It is a truly sad day in Philadelphia.
No, not because the Flyers are down 3-0 in their series against Boston. And not because some other idiot ran onto the field at a Phillies game and got tasered. That would just be funny.
It’s because former Phillie standout and Hall of Fame pitcher Robin Roberts died Thursday at his home in Temple Terrace, Fla. He was 83.
Most of the people that read this entry are too young to have any idea who Robin Roberts was as a baseball player, let alone to see him play. Heck, my dad was born nine years after Roberts led the “Whiz Kids” to the pennant in 1950.
Let’s take a moment to put his career in perspective.
It spanned 18 years starting in 1948. His last games came as a Chicago Cub (go figure) in 1966. He was an all star seven times and was elected to the Hall of Fame in 1976.

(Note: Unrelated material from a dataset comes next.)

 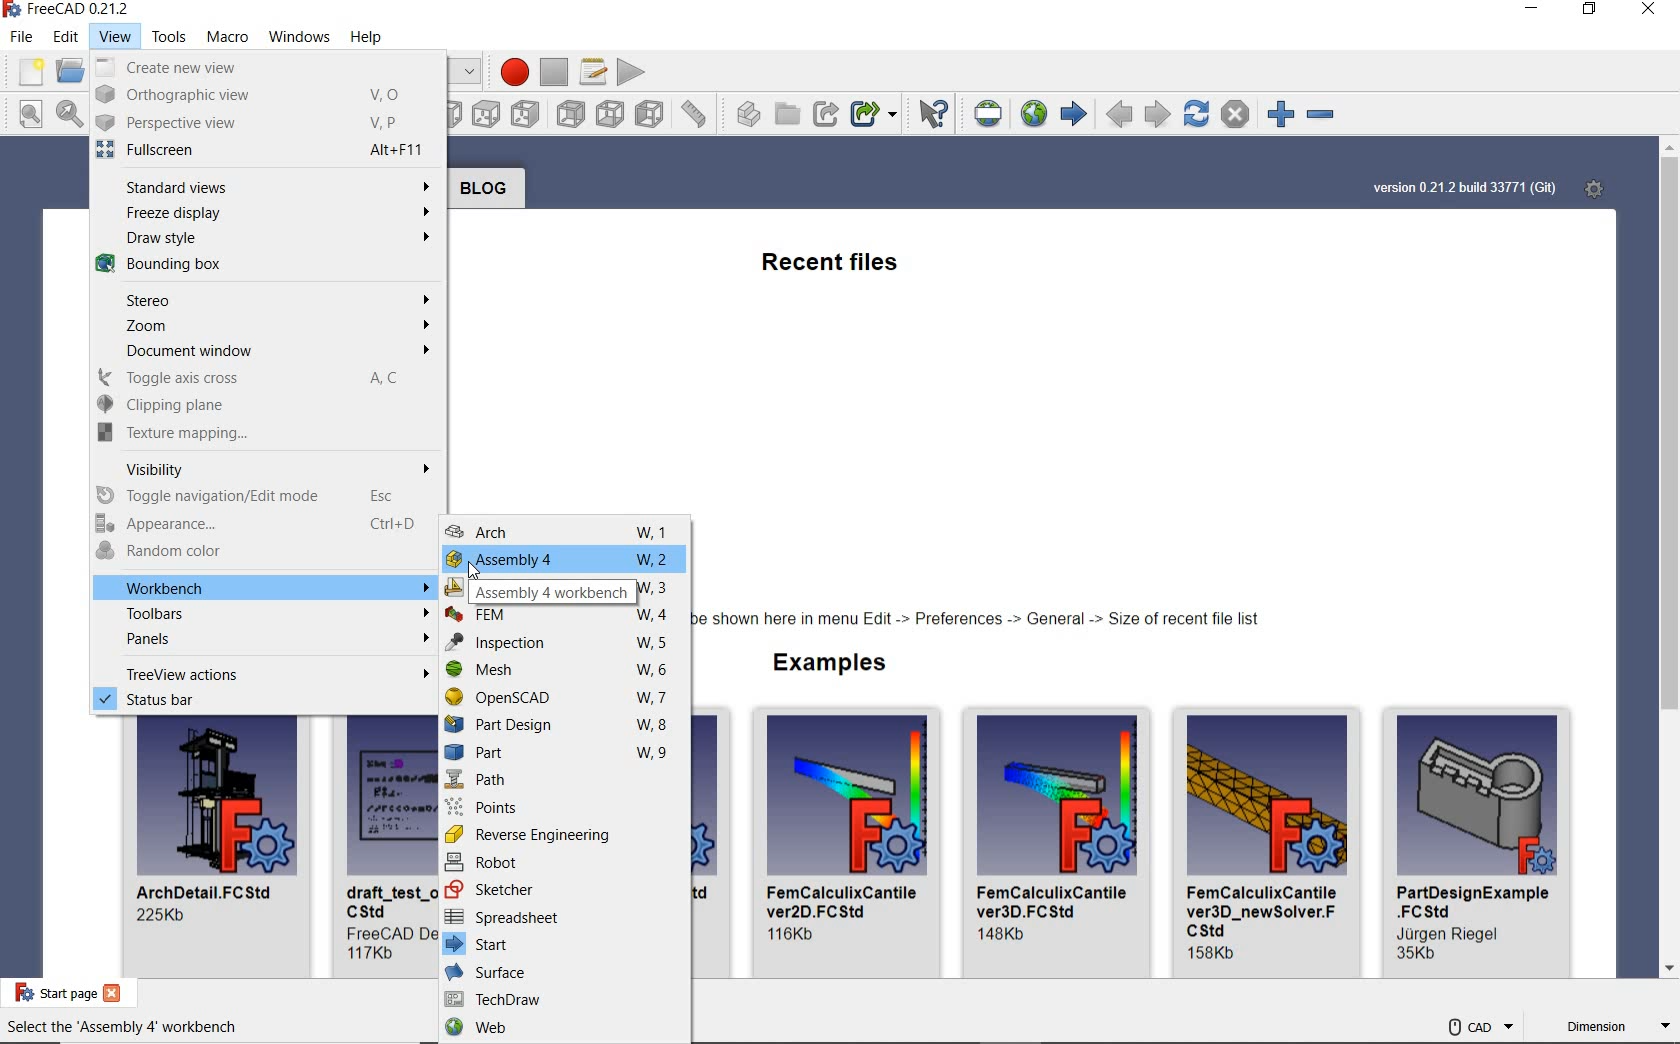 I want to click on restore down, so click(x=1591, y=10).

Along the way he piled up 286 wins, 2,357 strikeouts, a 3.41 lifetime ERA, a remarkable 305 complete games and 45 shutouts. Consider this: During his prime in the early 50s he went over the 300 inning plateau every year from 1950-55.
Roberts is best remembered as a 23-year old star with the Whiz Kids in 1950 (which featured a young Richie Ashburn, among others) but his best year statistically came in 1952 when he went 28-7 with a 2.59 ERA and 30 complete games in 330 innings.
In short, he was a stud in a pitching era that’s gone far by the wayside.
The Associated Press story commemorating his career summed it up like this:
Best-selling author James A. Michener, who lived outside Philadelphia, once summed up Roberts’ career in The New York Times.
“For two generations of fans, he symbolized the best in athletic competition,” Michener wrote. “Day after day he went out there and threw that high, hard one down the middle, a marvelously coordinated man doing his job. If he had pitched for the Yankees he might have won 350 games.”
And with that, rest in peace Robin Roberts. You were one helluva ball player.